Mary Maxwell-Channell (23 July 1914 - 18 Dec 2012) was an engineer and businesswoman who was honoured in the 1946 New Years Honours list for her role in starting a factory producing munitions in World War II.

== Early life and education ==
Mary Gardner was born in rural Lancashire, England on 23 July 1914. Her parents were Thomas Gardner and Bertha May Foxcroft, and she had seven brothers and sisters.
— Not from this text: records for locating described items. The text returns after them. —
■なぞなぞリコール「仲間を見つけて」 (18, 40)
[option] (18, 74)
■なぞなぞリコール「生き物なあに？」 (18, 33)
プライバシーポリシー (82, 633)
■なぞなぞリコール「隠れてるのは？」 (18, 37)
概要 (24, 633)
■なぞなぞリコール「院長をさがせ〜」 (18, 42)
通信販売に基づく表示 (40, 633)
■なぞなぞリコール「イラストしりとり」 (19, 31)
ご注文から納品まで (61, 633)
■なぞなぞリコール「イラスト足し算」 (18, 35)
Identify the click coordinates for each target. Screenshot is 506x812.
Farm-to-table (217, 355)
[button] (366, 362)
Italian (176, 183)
They lived in Cockerham near Garstang.

Mary studied engineering, probably at one of the London polytechnics such as Borough Polytechnic Institute which ran women's engineering courses organised by Women's Engineering Society (WES) from 1930.

== Career ==
The most prominent engineering enterprise of Mary Maxwell-Channell was the company Erinex which carried out wartime work in World War II. Erinex was based in the village of Flore, Northamptonshire, initially in existing village buildings, and employed mainly women. The citation under "New Members" in 1943 in the Women's Engineering Society journal The Woman Engineer said that Erinex & Co was carrying out laboratory work on metal substitution, airscrew and spinner development, plastic development and in general engineering. Later sources mention high velocity incendiary bombs. The continued story of Erinex Ltd, is described in The Woman Engineer in 1947, including the company's purchase of an autogyro. A photograph of the factory from January 1946 shows women assembling electric kettles.
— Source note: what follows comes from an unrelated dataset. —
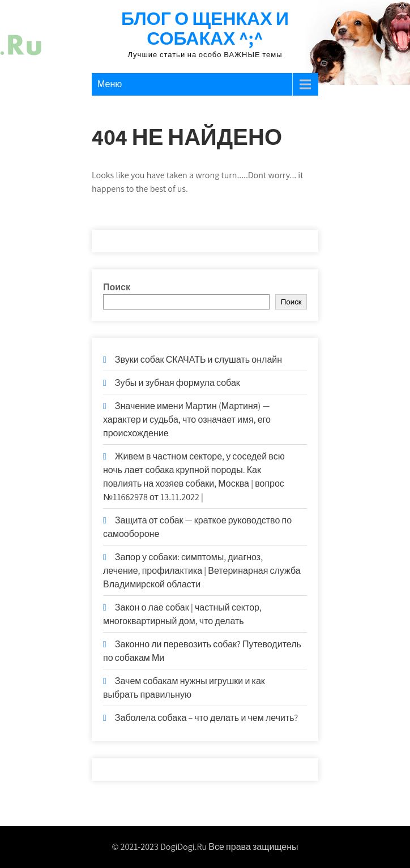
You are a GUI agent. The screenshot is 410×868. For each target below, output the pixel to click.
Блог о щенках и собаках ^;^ (205, 28)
For her work founding a war industry at Erinex she was appointed as a Member of the Order of the British Empire in the New Years Honours of 1946.

Erinex Ltd and two other companies owned by Maxwell-Channell were wound up during 1948-1950 amid charges of fraudulent conversion of company money by her husband, Robert Maxwell-Channell.

Maxwell-Channell joined the Women's Engineering Society (WES) in 1943 and became a Member of Council 1947-1948.

== Personal life ==
Mary Gardener married Australian engineer Robert Maxwell-Channell on 3 June 1937 at Warwick and Leamington Register Office. In later life Mary and her husband used the surname Channell de Chanel.

Mary Maxwell-Channel de Chanell died in Bude, Cornwall in 2012.

A selection of her papers were deposited in the Institution of Engineering and Technology Archives in the early 2020s as part of the Women's Engineering Society's collection.